Try calling local Exotics Vets. I was in one recently that sold Harlan blocks.


----------



## lilspaz68 (Feb 24, 2007)

Of the 2 choices, Forti-diet is the better one, Sunseed is horrible stuff, but don't worry it was my first lab block as well 

Are you in the US? If so order the Harlan, or even see if you can get it from a rescue or website that repackages Harlan products...the 2014 is the best diet for an adult rat, and they usually love it too.

If you are in Canada, there's a few places that sell Harlan but not many (if you are in Ontario you are in luck), or you could look into Living World Extrusion for Hamsters...oddly enough its a really decent lab block


----------



## moonkissed (Dec 26, 2011)

The shipping is a killer. It just sucks if you have to pay more for the shipping then u do for the food lol. Someone on another thread directed me to the craftyrat. Their flatrate shipping and that you can buy it in smaller sizes seems like a better deal. 
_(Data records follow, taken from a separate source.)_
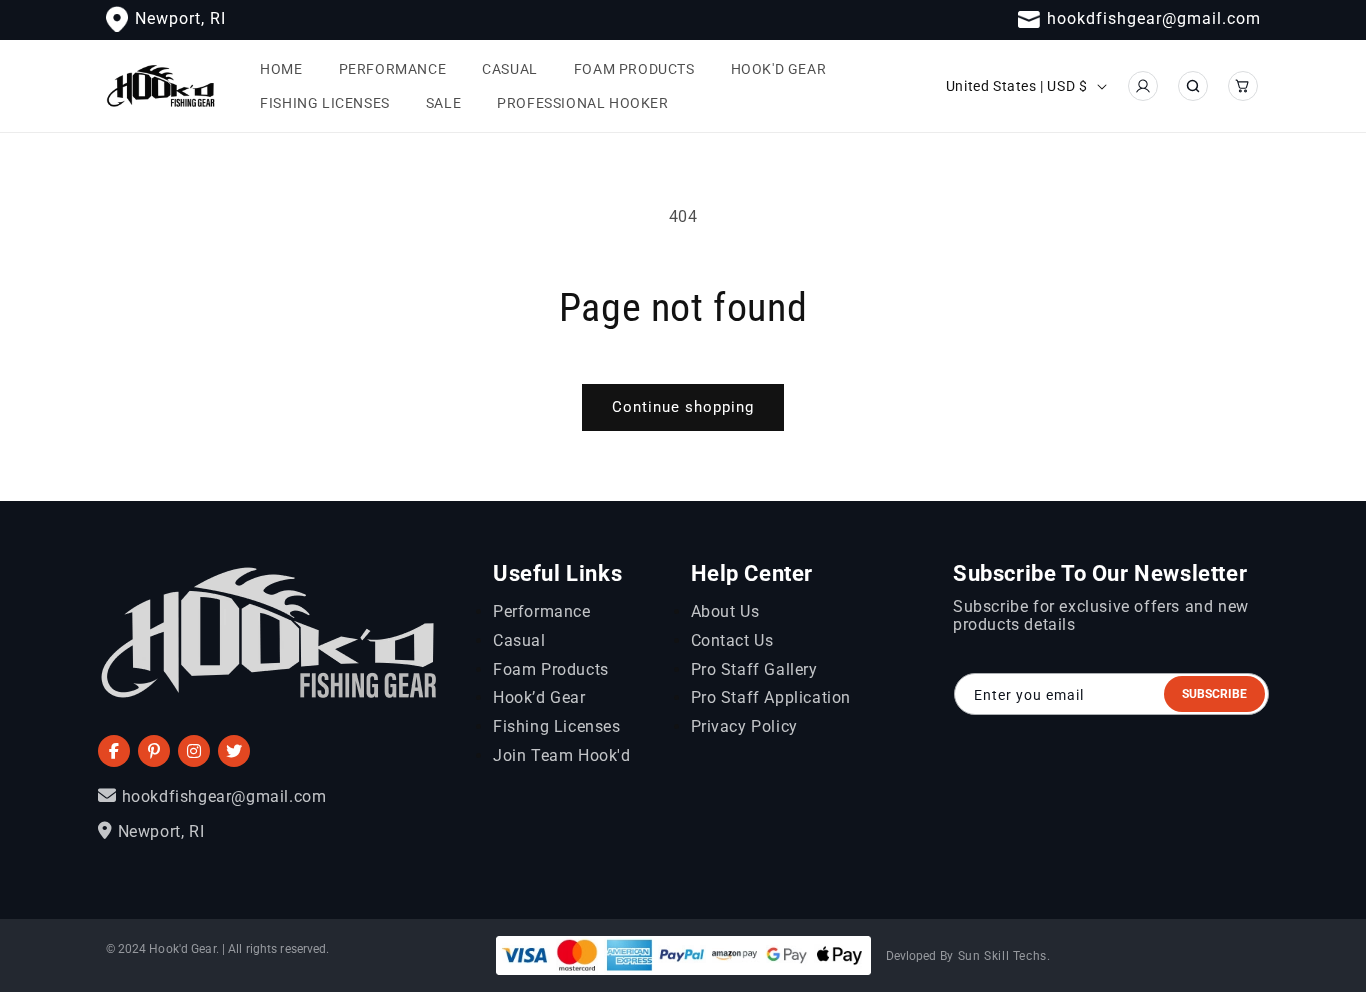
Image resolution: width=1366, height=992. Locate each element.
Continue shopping (683, 407)
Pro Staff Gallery (754, 669)
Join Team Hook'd (562, 755)
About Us (725, 611)
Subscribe (1214, 694)
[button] (1193, 86)
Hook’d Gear (539, 697)
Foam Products (551, 669)
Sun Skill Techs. (1004, 956)
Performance (542, 611)
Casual (519, 640)
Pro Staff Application (771, 697)
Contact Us (732, 640)
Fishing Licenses (557, 726)
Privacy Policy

I haven't bought from them yet but I am going to this week. But it seems like a good site alot of people recommended it to me. 
http://www.thecraftyrat.com/Merchant2/merchant.mv?Screen=CTGY&Store_Code=TCR&Category_Code=VP


----------



## kindhearted (Aug 4, 2011)

Yes i'm located in FL. Pet rats aren't that popular around here either so many local pet stores don't carry quality rat food except Walmart but that's the crappy blocks. Is the 40 lbs bag worth buying? That'll definitely last all of my rats life for sure lol. Then again food does expire, does this food have at least a 2-3 year expiration date? The new Native Earth blocks that was originally Harlan.


----------



## BigBen (Nov 22, 2011)

Forty pounds is a lot, but you can freeze it to keep it fresh. Another place to get HT is Mainely Rat Rescue (http://www.mainelyratrescue.org/store2/), where you can get all HT rat formulas (8604, 2018, 2016, and 2014) in amounts from 5 up to 33 pounds. As far as I can tell, their prices are pretty good, plus you know that you are supporting an excellent organization by buying from them.


----------



## AlexP (Oct 26, 2011)

You can also freeze part of the bag of HT until you're ready to use it. Not sure how long it lasts in the freezer, but it's several months I think.


----------



## kindhearted (Aug 4, 2011)

Which formula is the same as the 4018? Basically what are the differences in all formulas, is there any link out there that someone knows of? Thanks  I will definitely check out the rat rescue site. Thanks


----------



## lilspaz68 (Feb 24, 2007)

The 4018 would be the same as the 2018.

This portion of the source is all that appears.